Recorded data START
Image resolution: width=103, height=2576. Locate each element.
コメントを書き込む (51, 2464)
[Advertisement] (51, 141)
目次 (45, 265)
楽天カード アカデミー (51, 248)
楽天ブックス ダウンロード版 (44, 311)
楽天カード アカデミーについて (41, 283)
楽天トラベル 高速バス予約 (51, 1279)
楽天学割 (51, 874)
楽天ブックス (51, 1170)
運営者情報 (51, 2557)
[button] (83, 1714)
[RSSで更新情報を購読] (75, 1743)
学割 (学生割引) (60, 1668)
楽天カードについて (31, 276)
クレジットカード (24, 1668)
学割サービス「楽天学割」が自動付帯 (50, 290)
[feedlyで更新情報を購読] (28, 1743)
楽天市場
Recorded data END
Recorded data START
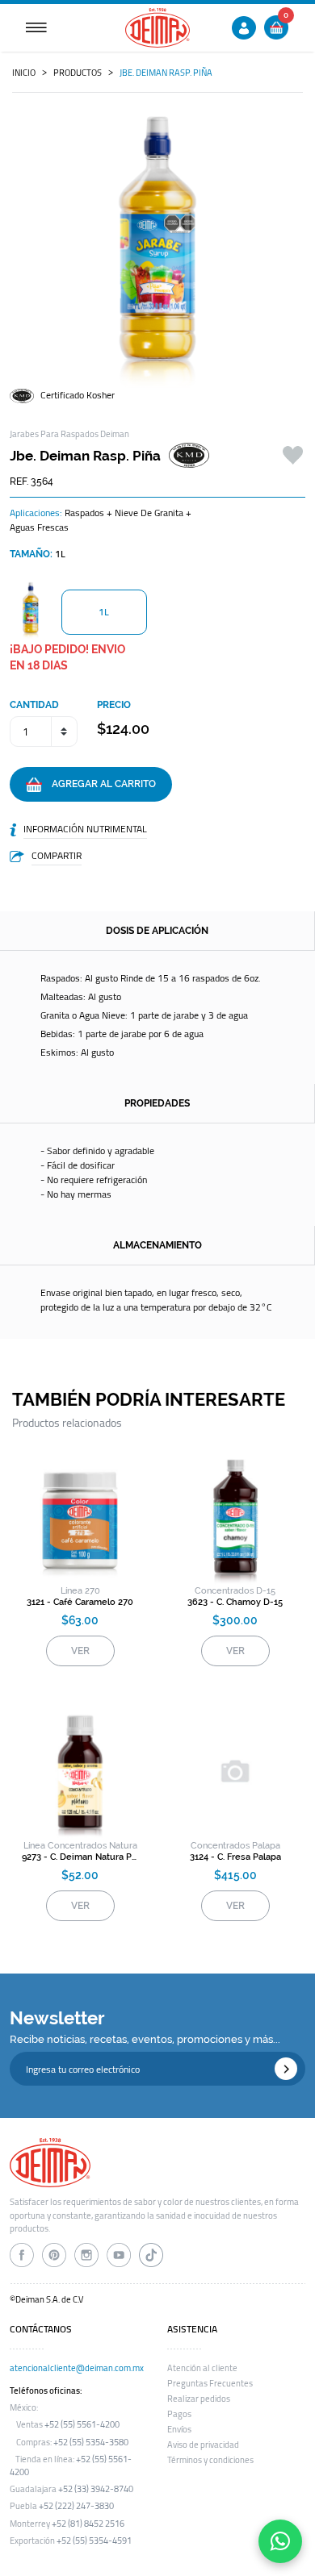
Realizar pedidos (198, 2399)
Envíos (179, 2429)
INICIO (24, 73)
Recorded data END
## Task to complete
From the data above, output only the lines between the line containing "Image resolution: width=103, height=2576." and the line containing "学割サービス「楽天学割」が自動付帯 (50, 290)", inclusive, exactly as written.

## Solution below
Image resolution: width=103, height=2576. Locate each element.
コメントを書き込む (51, 2464)
[Advertisement] (51, 141)
目次 (45, 265)
楽天カード アカデミー (51, 248)
楽天ブックス ダウンロード版 (44, 311)
楽天カード アカデミーについて (41, 283)
楽天トラベル 高速バス予約 (51, 1279)
楽天学割 (51, 874)
楽天ブックス (51, 1170)
運営者情報 (51, 2557)
[button] (83, 1714)
[RSSで更新情報を購読] (75, 1743)
学割 (学生割引) (60, 1668)
楽天カードについて (31, 276)
クレジットカード (24, 1668)
学割サービス「楽天学割」が自動付帯 (50, 290)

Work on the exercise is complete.